The impact of the COVID-19 pandemic in India has resulted in severe disruptions to industrial production and consumption spending during April and May - Photo: Special

JAKARTA (TheInsiderStories) – Fitch Ratings revised down India’ outlook to BBB- from stable to negative, stating that the pandemic has significantly weakened this year’ economic growth prospects and exposed the challenges associated with a high public-debt burden.

The economic activity to contract by 5 percent in the fiscal year ending on March 2021 due to the strict lockdown measures imposed since March 25, before rebounding by 9.5 per cent in 2022.

The coronavirus pandemic has significantly weakened India’s growth outlook for this year and exposed the challenges associated with a high public-debt burden. The rebound will mainly be driven by a low-base effect.

The agency move comes after Moody’s Investor Services has downgraded the country’ sovereign rating by a notch to lowest investment grade of ‘Baa2’ for the first time since 22 years ago. India’ sovereign rating downgrade has created six “fallen angels” in the non-financial sector whose ratings have dipped to just one notch away from being considered junk.

Companies that move from investment grade category to sub-investment grade are sometimes referred as “fallen angels”. Potential fallen angels now account for just over 10 percent of our investment-grade portfolio, which is still below the 16 percent recorded in May 2009 but at an all-time high in terms of absolute numbers.

Aside from the six Indian government-related or linked companies, these companies operate in sectors most exposed to coronavirus disruptions, including auto, steel and REITs. Altogether, the 21 potential angels have around US$3.3 billion of rated bonds maturing through 2021, with government-related or linked companies accounting for nearly one third of this amount.

Historically, the transition from potential to actual fallen angels has been quite low, but there have been some surges. For an example, 2008 and 2009 saw the largest number of fallen angels, with nine companies downgraded to high-yield from investment-grade during that period.

If the number of actual fallen were to rise, high-yield bonds’ refinancing needs would have the potential to crowd out lower-rated companies and in turn increase their refinancing costs. This scenario would drive credit differentiation, with refinancing risk for weaker and higher leverage companies likely to rise.

All these six companies are state-owned enterprises in the oil and gas sector include Indian Oil Corporation, Hindustan Petroleum Corporation, Oil India, Petronet LNG, Bharat Petroleum Corporation and Oil and Natural Gas Corporation have US$1 billion of rated bonds coming up for repayment till 2021. The fundamental credit profiles of all of them are intact.

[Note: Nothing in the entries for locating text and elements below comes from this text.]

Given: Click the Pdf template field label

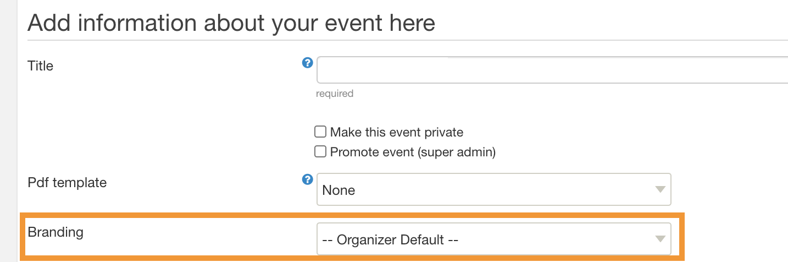Looking at the screenshot, I should pyautogui.click(x=67, y=182).

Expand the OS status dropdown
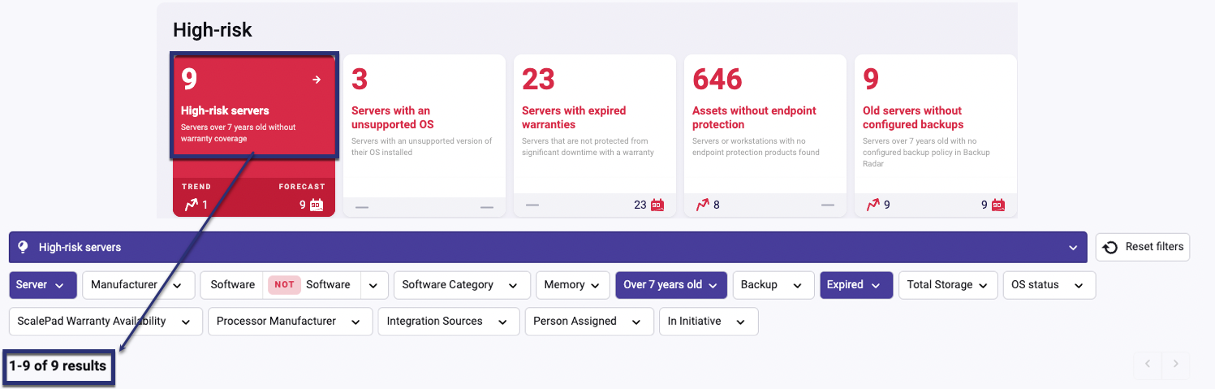[1049, 285]
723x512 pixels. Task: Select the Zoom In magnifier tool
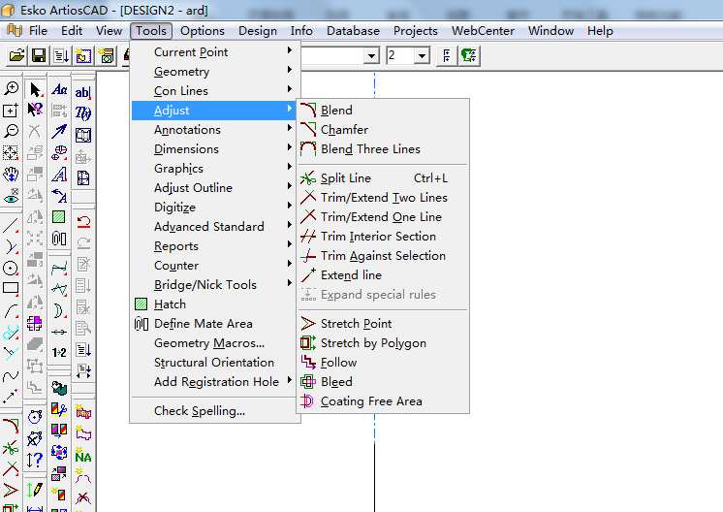12,89
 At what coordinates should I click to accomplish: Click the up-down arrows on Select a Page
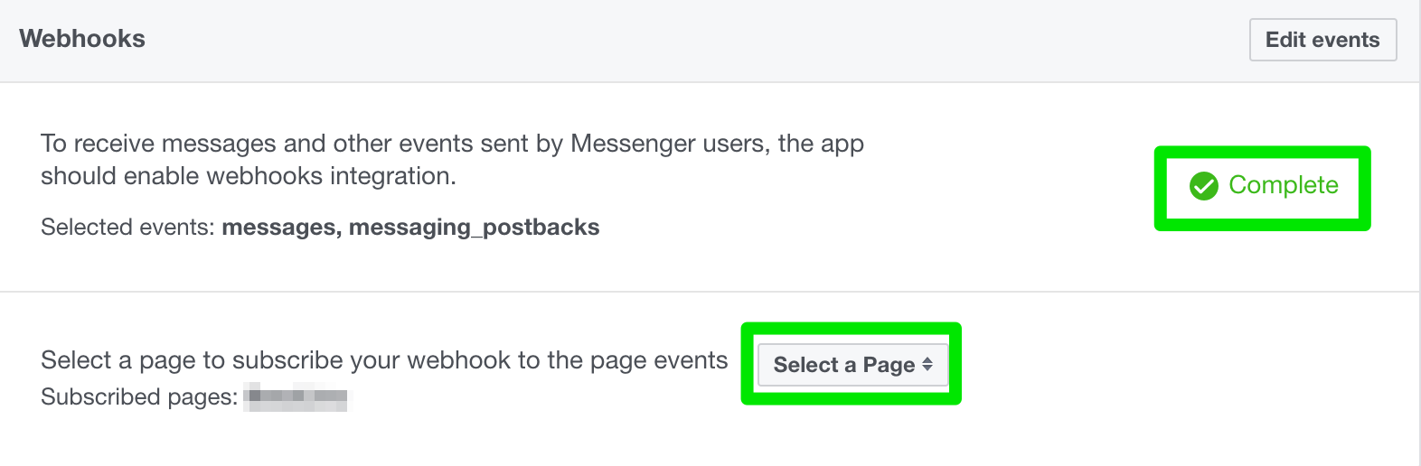click(x=927, y=364)
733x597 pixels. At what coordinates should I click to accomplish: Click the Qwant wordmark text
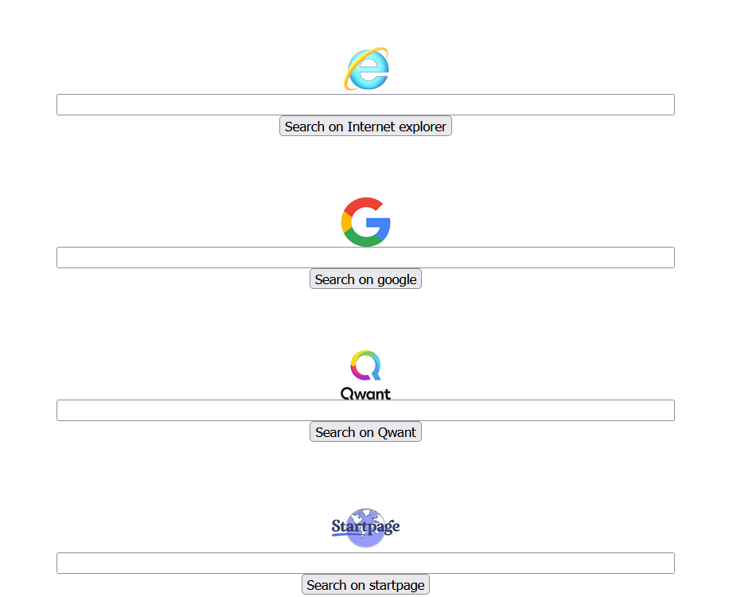[365, 392]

Addition of the six Indian companies to the “fallen angels” took the list to an all-time high of 21 in Asia as of early June. The quantum of names in the list has doubled due to the COVID-19-19 pandemic and the Indian sovereign downgrade.

These 21 companies have over $12.3 billion of outstanding bonds maturing in 2021, of which $3.3 billion are rated and nearly a third of it is the addition from the six Indian players. Since 2008, the fallen angels list has been dominated by Chinese companies, but lately, its companies from India and South Korea taking the number up.

We had downgraded its rating on India by a notch recently on worries over growth and the fiscal strain. The rating is the last level in the category classified as “investment grade” at present, said Annalisa Di Chiara from Moody’s Investor Service.